Data items:
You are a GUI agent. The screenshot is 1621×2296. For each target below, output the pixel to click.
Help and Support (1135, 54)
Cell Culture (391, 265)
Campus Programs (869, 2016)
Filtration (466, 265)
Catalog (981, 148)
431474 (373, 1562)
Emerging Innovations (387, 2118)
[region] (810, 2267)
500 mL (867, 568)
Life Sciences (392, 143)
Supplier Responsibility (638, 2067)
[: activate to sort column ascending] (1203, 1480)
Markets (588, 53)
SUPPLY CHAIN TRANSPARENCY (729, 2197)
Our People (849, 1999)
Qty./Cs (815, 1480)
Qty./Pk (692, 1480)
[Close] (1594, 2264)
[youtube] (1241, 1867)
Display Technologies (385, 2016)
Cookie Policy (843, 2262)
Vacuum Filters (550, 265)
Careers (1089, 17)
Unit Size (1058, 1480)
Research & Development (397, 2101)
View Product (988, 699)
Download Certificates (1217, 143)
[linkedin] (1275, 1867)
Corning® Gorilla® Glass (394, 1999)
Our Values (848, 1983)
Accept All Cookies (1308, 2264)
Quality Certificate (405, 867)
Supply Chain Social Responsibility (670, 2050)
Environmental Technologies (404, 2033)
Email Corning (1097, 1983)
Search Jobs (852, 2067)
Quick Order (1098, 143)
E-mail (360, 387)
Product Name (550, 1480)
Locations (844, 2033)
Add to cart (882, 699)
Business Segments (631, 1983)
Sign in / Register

Problem to work on: Look through the data above for the string "Corning" and copy every line where it appears.

Response below:
Corning® Gorilla® Glass (394, 1999)
Email Corning (1097, 1983)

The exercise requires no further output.